Question écrite n° 01574 de M. Patrick Chaize (Ain - Républicains)

publiée dans le JO Sénat du 12/10/2017 - page 3127

M. Patrick Chaize attire l'attention de Mme la ministre, auprès du ministre d'État, ministre de l'intérieur, sur les règles applicables aux élus en matière d'éclairage public.
L'éclairage public représente en moyenne 40 % de la facture électrique d'une commune et près de 20 % de sa dépense globale en énergie. Il constitue un véritable enjeu environnemental, économique, de sécurité et d'embellissement du cadre de vie.
Aucune disposition législative ou réglementaire n'impose aux collectivités territoriales une obligation générale et absolue d'éclairage de l'ensemble des voies communales. Toutefois, aux termes du 1° de l'article L. 2212-2 du code général des collectivités territoriales, le maire a pour mission de veiller à « la sûreté et la commodité du passage dans les rues, quais, places et voies publiques », ce qui comprend notamment « l'éclairage ».
De manière générale, il appartient au maire, au titre de son pouvoir de police, de signaler les dangers. L'éclairage public en constitue l'un des moyens. Le juge administratif peut être amené à examiner, en fonction du cas d'espèce, si l'absence ou l'insuffisance d'éclairage public est constitutive d'une carence de l'autorité de police à l'origine d'un dommage susceptible d'engager la responsabilité de la commune.
Il en ressort que la réglementation visant à lutter contre les nuisances lumineuses et la réduction de la consommation d'énergie en encourageant l'extinction en milieu de nuit ne sauraient constituer une clause exonératoire de responsabilité. Il appartient donc au maire de trouver le juste équilibre entre les objectifs d'économie d'énergie et de sécurité. Cette situation se révèle en la pratique particulièrement délicate.
C'est pourquoi il lui demande d'envisager un cadre juridique de l'éclairage public afin que les élus puissent prendre des décisions sur la base de dispositions clairement définies, pour ce qui est notamment de la question cruciale de l'extinction nocturne.

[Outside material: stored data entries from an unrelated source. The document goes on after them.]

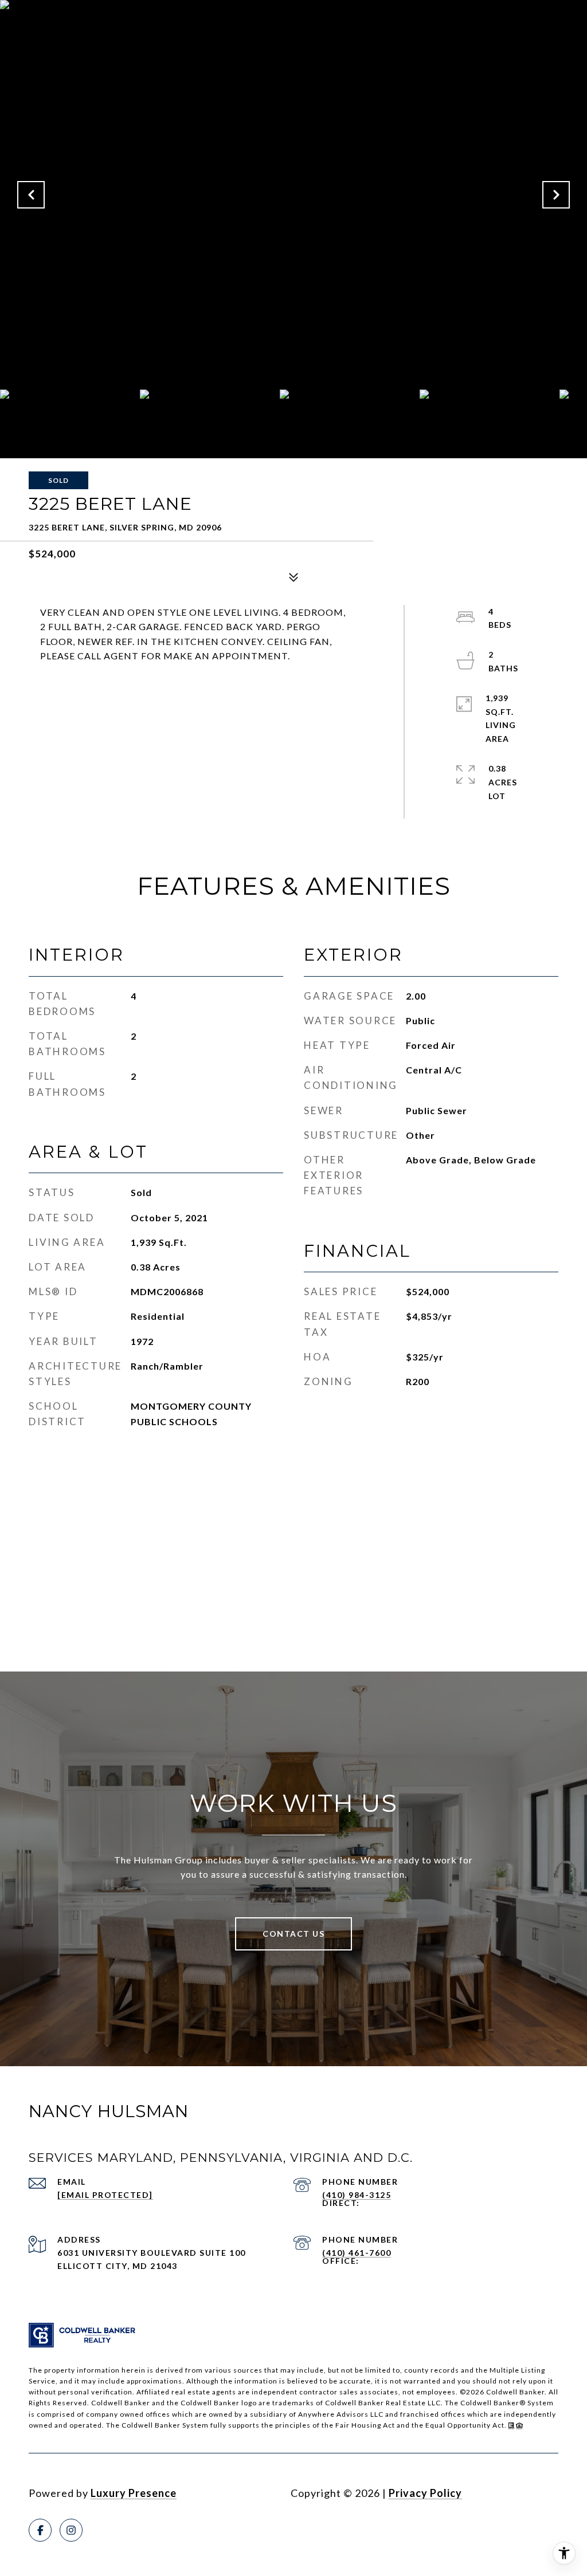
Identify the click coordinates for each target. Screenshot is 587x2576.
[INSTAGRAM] (71, 2530)
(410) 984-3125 (356, 2195)
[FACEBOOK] (40, 2530)
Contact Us (293, 1933)
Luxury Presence (134, 2493)
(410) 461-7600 (356, 2253)
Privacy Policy (425, 2493)
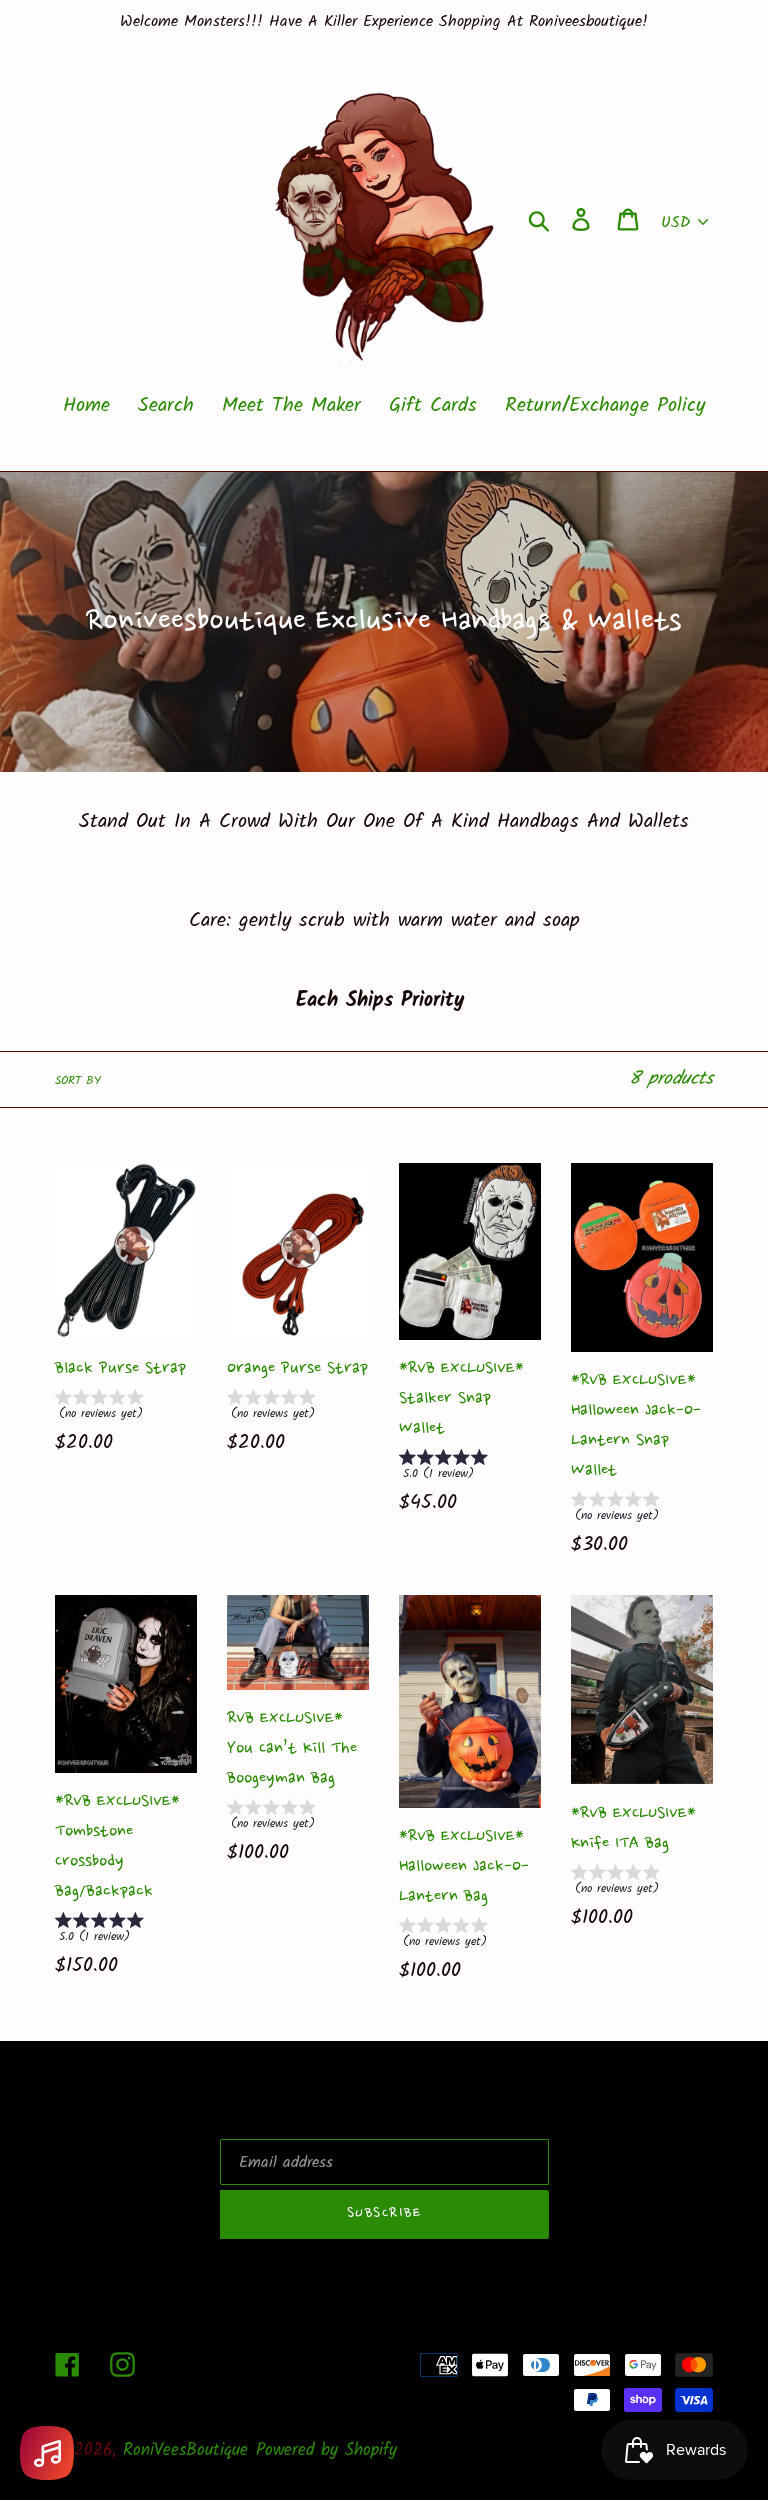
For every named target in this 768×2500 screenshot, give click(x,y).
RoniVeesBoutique (185, 2450)
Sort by (78, 1081)
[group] (126, 1408)
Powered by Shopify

Réponse du Ministère de l'intérieur

publiée dans le JO Sénat du 07/06/2018 - page 2856

Si l'arrêté du 23 janvier 2013 relatif à l'éclairage nocturne des bâtiments non résidentiels encadre précisément le fonctionnement des dispositifs d'éclairage de ces bâtiments (vitrines de commerces, bureaux et façades de ces mêmes bâtiments), l'éclairage public, c'est-à-dire l'éclairage des voies réservées à la circulation des véhicules et des piétons, est expressément exclu de son champ d'application. En effet, il ne saurait être question de préciser de manière générale et absolue les cas dans lesquels l'éclairage public peut être éteint dans une agglomération. Dès lors que l'éclairage public relève de la compétence relative à la voirie exercée par le conseil municipal de la commune, il lui appartient de décider quelles voies doivent être éclairées ou non, en fonction des circonstances locales et des éventuels dangers à signaler, notamment lorsqu'ils excèdent ceux auxquels doivent normalement s'attendre les usagers et contre lesquels il leur appartient personnellement de se prémunir en prenant les précautions nécessaires. Par ailleurs, sous réserve de cette compétence exercée par le conseil municipal, le maire doit veiller, au titre des pouvoirs de police qu'il tire des articles L. 2212-1 et L. 2213-1 du code général des collectivités territoriales, à ce que l'éclairage mis en place soit suffisant pour signaler tout danger particulier. C'est au regard de ces éléments que le juge administratif examinera si l'absence ou l'insuffisance de l'éclairage public est constitutive d'une faute de nature à engager la responsabilité de la commune, sous réserve de l'imprudence ou de la faute de la victime de nature à exonérer la commune de tout ou partie de sa responsabilité.